■ ASSIGNED TASK ■
I would like you to restate each record word for word.

■ EXERCISE INPUTS ■

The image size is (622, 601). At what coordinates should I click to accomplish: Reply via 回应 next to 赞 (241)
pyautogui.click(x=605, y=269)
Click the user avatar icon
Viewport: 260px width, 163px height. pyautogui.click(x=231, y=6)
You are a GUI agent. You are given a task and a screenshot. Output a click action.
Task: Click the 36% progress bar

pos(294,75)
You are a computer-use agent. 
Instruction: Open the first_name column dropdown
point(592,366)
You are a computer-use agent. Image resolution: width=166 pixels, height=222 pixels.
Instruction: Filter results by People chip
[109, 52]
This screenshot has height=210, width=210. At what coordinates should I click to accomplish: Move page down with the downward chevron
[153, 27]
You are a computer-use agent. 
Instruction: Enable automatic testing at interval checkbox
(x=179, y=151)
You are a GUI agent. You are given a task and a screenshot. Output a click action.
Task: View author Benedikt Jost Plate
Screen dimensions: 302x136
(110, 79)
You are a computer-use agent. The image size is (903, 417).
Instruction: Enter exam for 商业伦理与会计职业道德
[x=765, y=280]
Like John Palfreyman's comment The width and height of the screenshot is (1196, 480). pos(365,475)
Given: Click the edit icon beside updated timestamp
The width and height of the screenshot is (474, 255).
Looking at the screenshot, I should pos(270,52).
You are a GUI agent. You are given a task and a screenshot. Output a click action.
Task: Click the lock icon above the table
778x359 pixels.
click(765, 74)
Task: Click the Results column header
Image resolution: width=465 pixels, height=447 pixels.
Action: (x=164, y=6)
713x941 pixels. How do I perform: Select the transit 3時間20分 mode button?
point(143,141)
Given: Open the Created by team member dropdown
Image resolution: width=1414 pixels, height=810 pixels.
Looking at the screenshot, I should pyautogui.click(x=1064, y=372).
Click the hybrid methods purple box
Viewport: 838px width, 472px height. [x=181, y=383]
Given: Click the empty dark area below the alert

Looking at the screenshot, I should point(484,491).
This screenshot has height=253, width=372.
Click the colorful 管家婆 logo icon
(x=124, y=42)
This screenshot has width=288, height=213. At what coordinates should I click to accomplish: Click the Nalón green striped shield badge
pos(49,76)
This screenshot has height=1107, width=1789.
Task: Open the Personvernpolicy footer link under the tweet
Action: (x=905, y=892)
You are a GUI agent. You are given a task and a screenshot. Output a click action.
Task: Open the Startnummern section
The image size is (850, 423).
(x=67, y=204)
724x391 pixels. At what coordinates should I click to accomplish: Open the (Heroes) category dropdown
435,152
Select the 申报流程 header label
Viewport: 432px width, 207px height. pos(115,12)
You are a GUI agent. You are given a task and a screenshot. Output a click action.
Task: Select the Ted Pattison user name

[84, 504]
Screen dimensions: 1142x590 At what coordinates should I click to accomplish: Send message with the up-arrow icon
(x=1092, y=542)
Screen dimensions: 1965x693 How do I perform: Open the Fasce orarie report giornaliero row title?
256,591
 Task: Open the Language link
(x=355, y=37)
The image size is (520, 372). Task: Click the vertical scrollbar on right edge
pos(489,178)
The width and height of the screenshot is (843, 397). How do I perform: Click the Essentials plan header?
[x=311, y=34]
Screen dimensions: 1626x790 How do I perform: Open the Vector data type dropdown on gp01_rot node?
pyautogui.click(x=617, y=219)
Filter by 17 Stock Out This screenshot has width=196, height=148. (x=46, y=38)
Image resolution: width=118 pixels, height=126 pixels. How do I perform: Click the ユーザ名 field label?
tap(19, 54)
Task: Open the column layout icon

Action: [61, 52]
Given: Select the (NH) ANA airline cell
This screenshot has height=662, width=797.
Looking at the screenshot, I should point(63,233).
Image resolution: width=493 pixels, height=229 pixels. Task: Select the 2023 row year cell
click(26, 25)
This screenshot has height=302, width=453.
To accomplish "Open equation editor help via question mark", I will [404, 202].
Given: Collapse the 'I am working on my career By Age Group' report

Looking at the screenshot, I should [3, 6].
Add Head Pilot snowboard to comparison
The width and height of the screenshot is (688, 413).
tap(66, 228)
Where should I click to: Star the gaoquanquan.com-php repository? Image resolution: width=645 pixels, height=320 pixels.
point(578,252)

■ RESULT ■
The image size is (622, 601). At what coordinates should I click to accomplish: Reply via 回应 next to 赞 (241)
pyautogui.click(x=605, y=269)
Click the user avatar icon
Viewport: 260px width, 163px height. pyautogui.click(x=231, y=6)
You are a GUI agent. You are given a task and a screenshot. Output a click action.
Task: Click the 36% progress bar

pos(294,75)
You are a computer-use agent. 
Instruction: Open the first_name column dropdown
point(592,366)
You are a computer-use agent. Image resolution: width=166 pixels, height=222 pixels.
Instruction: Filter results by People chip
[109, 52]
This screenshot has height=210, width=210. At what coordinates should I click to accomplish: Move page down with the downward chevron
[153, 27]
You are a computer-use agent. 
Instruction: Enable automatic testing at interval checkbox
(x=179, y=151)
You are a GUI agent. You are given a task and a screenshot. Output a click action.
Task: View author Benedikt Jost Plate
Screen dimensions: 302x136
(110, 79)
You are a computer-use agent. The image size is (903, 417).
Instruction: Enter exam for 商业伦理与会计职业道德
[x=765, y=280]
Like John Palfreyman's comment The width and height of the screenshot is (1196, 480). pos(365,475)
Given: Click the edit icon beside updated timestamp
The width and height of the screenshot is (474, 255).
Looking at the screenshot, I should pos(270,52).
You are a GUI agent. You are given a task and a screenshot. Output a click action.
Task: Click the lock icon above the table
778x359 pixels.
click(765, 74)
Task: Click the Results column header
Image resolution: width=465 pixels, height=447 pixels.
Action: (x=164, y=6)
713x941 pixels. How do I perform: Select the transit 3時間20分 mode button?
point(143,141)
Given: Open the Created by team member dropdown
Image resolution: width=1414 pixels, height=810 pixels.
Looking at the screenshot, I should pyautogui.click(x=1064, y=372).
Click the hybrid methods purple box
Viewport: 838px width, 472px height. [x=181, y=383]
Given: Click the empty dark area below the alert

Looking at the screenshot, I should point(484,491).
This screenshot has height=253, width=372.
Click the colorful 管家婆 logo icon
(x=124, y=42)
This screenshot has width=288, height=213. At what coordinates should I click to accomplish: Click the Nalón green striped shield badge
pos(49,76)
This screenshot has height=1107, width=1789.
Task: Open the Personvernpolicy footer link under the tweet
Action: (x=905, y=892)
You are a GUI agent. You are given a task and a screenshot. Output a click action.
Task: Open the Startnummern section
The image size is (850, 423).
(x=67, y=204)
724x391 pixels. At what coordinates should I click to accomplish: Open the (Heroes) category dropdown
435,152
Select the 申报流程 header label
Viewport: 432px width, 207px height. pos(115,12)
You are a GUI agent. You are given a task and a screenshot. Output a click action.
Task: Select the Ted Pattison user name

[84, 504]
Screen dimensions: 1142x590 At what coordinates should I click to accomplish: Send message with the up-arrow icon
(x=1092, y=542)
Screen dimensions: 1965x693 How do I perform: Open the Fasce orarie report giornaliero row title?
256,591
 Task: Open the Language link
(x=355, y=37)
The image size is (520, 372). Task: Click the vertical scrollbar on right edge
pos(489,178)
The width and height of the screenshot is (843, 397). How do I perform: Click the Essentials plan header?
[x=311, y=34]
Screen dimensions: 1626x790 How do I perform: Open the Vector data type dropdown on gp01_rot node?
pyautogui.click(x=617, y=219)
Filter by 17 Stock Out This screenshot has width=196, height=148. (x=46, y=38)
Image resolution: width=118 pixels, height=126 pixels. How do I perform: Click the ユーザ名 field label?
tap(19, 54)
Task: Open the column layout icon

Action: [61, 52]
Given: Select the (NH) ANA airline cell
This screenshot has height=662, width=797.
Looking at the screenshot, I should point(63,233).
Image resolution: width=493 pixels, height=229 pixels. Task: Select the 2023 row year cell
click(26, 25)
This screenshot has height=302, width=453.
To accomplish "Open equation editor help via question mark", I will [404, 202].
Given: Collapse the 'I am working on my career By Age Group' report

Looking at the screenshot, I should [3, 6].
Add Head Pilot snowboard to comparison
The width and height of the screenshot is (688, 413).
tap(66, 228)
Where should I click to: Star the gaoquanquan.com-php repository? Image resolution: width=645 pixels, height=320 pixels.
point(578,252)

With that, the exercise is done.